As a first (but huge) step towards proper E2K support, it should be interesting to research EPIC-like code generation for other platforms. I'm not sure about the details of Arm when it comes to scheduling, but x86 has pretty well-documented instruction port allocation and latencies. Possibly in the first pass, we can write a somewhat naïve scheduler that assumes that all memory can be aliased (a hard constraint for execution unit allocation on E2K) and that everything is in the L1 cache (making assumptions about the latencies of instructions accordingly — on x86 we don't have much space for separating memory requests and dependencies anyway due to a relatively tiny register count in the ISA). I expect that we'll have a lot of scheduling-related code that can be shared between implementations — an execution port on x86 may roughly correspond to an ALU/predicate/control flow operation slot on E2K, so allocation will definitely have something in common between them.

Another fun thing to research would be background optimizations, maybe even somewhat profile-guided (can we measure cache hit rate somehow, or is that not possible especially due to Meltdown/Spectre?), and trying to perform whole-program optimization to some extent, maybe even aliasing analysis? Though I don't know how possible it is at all when you don't actually have the whole program visible (due to indirect jumps also), and can't be 100% sure that, like, some memory address will be accessed only through this or that pointer, and no other way. But the OS-level Lintel translator of x86 code on Elbrus (as well the app-level RTC translator, but I don't know how exactly that's handled there) reserves 2 cores entirely for translation work. I don't know the details, but I've heard that it performs very advanced optimizations, probably sharing a lot with the LCC C/C++/Fortran compiler. Maybe post-optimizing already translated code, and pre-translating code that's likely to be accessed soon, can also be done at some point in the future in Xenia.

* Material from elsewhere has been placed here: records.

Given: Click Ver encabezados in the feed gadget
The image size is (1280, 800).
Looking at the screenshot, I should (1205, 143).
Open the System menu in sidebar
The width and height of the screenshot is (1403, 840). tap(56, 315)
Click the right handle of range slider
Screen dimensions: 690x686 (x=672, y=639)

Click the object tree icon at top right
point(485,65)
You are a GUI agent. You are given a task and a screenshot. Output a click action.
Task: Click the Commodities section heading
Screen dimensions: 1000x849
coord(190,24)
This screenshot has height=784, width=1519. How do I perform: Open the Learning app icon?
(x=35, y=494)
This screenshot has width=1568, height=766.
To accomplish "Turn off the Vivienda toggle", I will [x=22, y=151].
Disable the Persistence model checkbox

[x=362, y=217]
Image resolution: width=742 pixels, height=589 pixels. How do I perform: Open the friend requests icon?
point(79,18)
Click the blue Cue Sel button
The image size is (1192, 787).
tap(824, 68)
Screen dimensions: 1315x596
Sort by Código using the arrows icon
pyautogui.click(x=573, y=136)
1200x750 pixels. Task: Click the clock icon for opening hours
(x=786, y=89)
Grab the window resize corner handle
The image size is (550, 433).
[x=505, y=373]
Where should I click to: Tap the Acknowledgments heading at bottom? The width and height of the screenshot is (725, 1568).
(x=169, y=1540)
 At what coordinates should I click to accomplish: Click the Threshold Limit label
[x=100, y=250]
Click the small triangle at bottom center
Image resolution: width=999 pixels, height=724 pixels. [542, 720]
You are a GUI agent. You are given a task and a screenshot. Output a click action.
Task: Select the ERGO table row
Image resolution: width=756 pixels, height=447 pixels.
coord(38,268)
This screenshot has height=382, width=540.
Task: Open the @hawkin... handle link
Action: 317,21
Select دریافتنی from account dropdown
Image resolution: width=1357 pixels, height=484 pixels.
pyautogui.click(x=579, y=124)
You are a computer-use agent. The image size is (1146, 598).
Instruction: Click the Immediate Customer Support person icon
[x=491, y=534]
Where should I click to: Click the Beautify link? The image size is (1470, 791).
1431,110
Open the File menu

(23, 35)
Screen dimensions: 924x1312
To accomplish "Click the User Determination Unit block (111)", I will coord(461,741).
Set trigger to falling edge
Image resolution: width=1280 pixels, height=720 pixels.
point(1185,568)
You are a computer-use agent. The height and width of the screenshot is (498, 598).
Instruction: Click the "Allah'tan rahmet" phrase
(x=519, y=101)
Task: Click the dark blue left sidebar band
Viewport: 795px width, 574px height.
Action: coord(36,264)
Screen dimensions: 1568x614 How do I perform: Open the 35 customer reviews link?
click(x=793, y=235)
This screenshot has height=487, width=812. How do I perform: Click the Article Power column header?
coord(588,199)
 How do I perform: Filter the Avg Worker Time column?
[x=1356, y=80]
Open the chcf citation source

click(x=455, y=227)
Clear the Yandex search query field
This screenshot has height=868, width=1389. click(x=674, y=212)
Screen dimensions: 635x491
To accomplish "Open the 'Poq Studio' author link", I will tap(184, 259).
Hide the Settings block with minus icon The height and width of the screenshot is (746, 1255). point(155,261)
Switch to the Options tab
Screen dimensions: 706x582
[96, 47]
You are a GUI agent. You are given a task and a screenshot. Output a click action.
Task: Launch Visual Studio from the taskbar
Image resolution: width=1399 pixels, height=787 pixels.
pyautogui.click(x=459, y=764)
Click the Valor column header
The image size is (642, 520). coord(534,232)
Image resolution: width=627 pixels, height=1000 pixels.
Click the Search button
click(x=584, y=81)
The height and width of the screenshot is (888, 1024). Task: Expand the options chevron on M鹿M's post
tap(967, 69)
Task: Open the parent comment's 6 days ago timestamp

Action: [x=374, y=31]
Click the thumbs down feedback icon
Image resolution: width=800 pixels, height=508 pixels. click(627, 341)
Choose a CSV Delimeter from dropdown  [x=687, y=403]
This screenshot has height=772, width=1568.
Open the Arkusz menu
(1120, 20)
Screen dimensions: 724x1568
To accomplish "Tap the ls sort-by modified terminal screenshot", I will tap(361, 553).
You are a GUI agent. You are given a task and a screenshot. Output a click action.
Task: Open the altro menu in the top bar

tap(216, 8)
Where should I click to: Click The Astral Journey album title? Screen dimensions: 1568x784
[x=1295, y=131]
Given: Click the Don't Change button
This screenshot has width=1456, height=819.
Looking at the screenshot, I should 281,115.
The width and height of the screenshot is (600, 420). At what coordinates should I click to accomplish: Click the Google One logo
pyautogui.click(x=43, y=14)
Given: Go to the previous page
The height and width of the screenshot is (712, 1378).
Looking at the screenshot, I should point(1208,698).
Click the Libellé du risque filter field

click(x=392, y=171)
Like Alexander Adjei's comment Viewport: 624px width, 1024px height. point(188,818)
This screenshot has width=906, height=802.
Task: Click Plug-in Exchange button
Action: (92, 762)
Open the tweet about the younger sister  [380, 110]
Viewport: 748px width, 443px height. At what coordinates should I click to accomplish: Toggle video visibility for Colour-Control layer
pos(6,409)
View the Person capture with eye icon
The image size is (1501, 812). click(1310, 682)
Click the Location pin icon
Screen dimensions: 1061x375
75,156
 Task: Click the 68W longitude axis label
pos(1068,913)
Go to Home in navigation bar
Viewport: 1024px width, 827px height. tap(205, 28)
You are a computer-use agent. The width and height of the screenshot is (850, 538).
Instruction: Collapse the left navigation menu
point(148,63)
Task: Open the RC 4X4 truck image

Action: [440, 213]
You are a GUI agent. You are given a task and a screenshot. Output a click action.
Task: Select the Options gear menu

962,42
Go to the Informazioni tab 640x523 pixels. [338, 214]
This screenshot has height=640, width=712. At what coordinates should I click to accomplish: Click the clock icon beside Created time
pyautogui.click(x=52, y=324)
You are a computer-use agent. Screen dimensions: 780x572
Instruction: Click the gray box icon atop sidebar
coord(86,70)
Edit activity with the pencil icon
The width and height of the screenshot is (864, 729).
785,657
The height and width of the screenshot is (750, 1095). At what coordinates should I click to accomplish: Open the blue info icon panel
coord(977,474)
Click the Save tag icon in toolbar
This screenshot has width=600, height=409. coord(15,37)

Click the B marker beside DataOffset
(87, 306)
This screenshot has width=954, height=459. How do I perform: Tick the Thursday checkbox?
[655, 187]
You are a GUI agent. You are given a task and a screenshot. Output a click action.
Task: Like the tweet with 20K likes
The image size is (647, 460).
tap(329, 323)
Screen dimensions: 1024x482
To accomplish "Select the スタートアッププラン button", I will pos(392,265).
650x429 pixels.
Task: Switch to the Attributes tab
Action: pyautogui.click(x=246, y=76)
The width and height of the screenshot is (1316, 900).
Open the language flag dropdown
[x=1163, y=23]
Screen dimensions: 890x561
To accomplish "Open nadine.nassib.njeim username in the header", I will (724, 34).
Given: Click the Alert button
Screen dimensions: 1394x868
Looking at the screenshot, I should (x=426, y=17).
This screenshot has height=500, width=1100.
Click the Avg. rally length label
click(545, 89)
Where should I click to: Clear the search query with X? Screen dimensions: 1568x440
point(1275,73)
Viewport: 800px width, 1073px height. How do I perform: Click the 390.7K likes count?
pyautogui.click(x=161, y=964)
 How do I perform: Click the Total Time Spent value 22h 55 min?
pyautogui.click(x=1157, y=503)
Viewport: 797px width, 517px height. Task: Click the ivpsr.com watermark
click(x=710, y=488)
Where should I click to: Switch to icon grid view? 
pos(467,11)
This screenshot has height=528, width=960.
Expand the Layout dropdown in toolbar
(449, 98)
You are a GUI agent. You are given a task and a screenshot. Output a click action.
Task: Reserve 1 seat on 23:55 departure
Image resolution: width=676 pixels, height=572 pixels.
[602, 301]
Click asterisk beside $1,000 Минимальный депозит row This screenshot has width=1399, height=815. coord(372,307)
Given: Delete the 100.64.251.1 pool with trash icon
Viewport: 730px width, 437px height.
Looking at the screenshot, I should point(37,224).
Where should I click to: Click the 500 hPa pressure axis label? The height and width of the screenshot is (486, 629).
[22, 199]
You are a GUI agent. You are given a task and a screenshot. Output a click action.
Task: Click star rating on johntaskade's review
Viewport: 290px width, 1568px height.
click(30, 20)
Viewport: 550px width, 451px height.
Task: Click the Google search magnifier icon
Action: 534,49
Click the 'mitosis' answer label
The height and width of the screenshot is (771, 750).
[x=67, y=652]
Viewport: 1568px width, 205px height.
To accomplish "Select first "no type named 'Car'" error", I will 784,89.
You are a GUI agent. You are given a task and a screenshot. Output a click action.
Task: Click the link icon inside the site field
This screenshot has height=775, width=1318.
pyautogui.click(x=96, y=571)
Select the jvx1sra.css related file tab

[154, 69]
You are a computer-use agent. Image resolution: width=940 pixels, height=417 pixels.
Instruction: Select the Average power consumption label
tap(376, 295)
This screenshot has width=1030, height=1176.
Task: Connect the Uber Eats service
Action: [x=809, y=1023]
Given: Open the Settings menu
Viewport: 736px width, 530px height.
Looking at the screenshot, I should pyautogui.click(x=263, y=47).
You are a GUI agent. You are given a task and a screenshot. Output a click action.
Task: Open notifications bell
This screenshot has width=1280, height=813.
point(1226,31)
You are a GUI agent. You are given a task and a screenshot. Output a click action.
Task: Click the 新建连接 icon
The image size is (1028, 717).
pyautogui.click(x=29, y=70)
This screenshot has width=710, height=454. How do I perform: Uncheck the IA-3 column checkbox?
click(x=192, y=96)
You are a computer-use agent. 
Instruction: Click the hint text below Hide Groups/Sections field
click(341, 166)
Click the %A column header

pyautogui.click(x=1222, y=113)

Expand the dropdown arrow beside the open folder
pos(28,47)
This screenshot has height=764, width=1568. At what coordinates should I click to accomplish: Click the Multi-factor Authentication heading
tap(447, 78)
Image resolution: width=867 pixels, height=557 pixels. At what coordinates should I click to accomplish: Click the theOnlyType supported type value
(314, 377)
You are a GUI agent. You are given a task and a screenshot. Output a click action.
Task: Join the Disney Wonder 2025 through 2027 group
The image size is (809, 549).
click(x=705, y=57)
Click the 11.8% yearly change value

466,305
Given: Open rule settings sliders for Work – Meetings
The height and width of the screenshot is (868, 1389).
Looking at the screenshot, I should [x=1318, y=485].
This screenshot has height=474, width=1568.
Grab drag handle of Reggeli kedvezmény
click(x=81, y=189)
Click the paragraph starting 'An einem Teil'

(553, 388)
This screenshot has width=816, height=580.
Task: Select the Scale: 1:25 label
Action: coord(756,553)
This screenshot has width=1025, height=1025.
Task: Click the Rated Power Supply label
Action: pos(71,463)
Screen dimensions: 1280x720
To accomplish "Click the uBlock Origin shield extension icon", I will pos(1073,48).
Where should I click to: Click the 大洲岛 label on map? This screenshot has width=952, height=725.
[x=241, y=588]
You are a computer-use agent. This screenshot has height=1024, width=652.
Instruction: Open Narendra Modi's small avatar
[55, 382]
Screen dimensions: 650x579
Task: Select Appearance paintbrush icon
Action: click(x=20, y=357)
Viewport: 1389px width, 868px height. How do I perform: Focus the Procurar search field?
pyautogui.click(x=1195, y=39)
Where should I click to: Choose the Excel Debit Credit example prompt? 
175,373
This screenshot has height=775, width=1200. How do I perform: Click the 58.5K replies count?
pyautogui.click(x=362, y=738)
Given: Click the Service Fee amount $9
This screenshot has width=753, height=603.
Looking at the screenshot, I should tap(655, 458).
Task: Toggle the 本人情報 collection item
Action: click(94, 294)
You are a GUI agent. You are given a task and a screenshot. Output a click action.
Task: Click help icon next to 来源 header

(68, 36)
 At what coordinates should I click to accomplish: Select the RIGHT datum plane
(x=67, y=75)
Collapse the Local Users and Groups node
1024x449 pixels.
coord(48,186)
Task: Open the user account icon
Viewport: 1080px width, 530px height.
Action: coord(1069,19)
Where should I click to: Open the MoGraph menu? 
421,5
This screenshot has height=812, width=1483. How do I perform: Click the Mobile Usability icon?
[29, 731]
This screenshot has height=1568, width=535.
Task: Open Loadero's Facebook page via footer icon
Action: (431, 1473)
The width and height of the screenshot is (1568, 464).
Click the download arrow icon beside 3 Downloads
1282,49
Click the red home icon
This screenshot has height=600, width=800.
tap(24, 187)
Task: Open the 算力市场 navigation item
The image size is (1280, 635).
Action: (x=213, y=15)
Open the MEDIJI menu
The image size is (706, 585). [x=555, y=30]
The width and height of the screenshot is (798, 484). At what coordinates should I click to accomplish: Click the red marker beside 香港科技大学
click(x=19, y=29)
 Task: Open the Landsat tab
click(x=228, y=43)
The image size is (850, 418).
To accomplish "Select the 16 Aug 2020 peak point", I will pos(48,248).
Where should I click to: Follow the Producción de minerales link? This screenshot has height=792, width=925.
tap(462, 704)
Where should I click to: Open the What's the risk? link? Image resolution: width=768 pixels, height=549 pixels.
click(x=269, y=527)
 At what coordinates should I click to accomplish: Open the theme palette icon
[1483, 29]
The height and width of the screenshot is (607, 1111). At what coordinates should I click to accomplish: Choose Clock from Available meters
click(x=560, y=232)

Wunkolo commented 2 years ago

Might be worth the data-point but there is an xbyak for aarch64 that may be utilized similar to how we currently utilize xbyak.

Triang3l commented 2 years ago

Might be worth the data-point but there is an xbyak for aarch64 that may be utilized similar to how we currently utilize xbyak.

Alternatively, we can use the official VIXL library, but it will likely need some changes to the code buffer allocation logic. Particularly, one inconvenient thing about VIXL that I remember, if I understand correctly, is that it manages the memory for the code by itself, and even contains Linux-specific memory management calls, rather than letting the user handle the allocation.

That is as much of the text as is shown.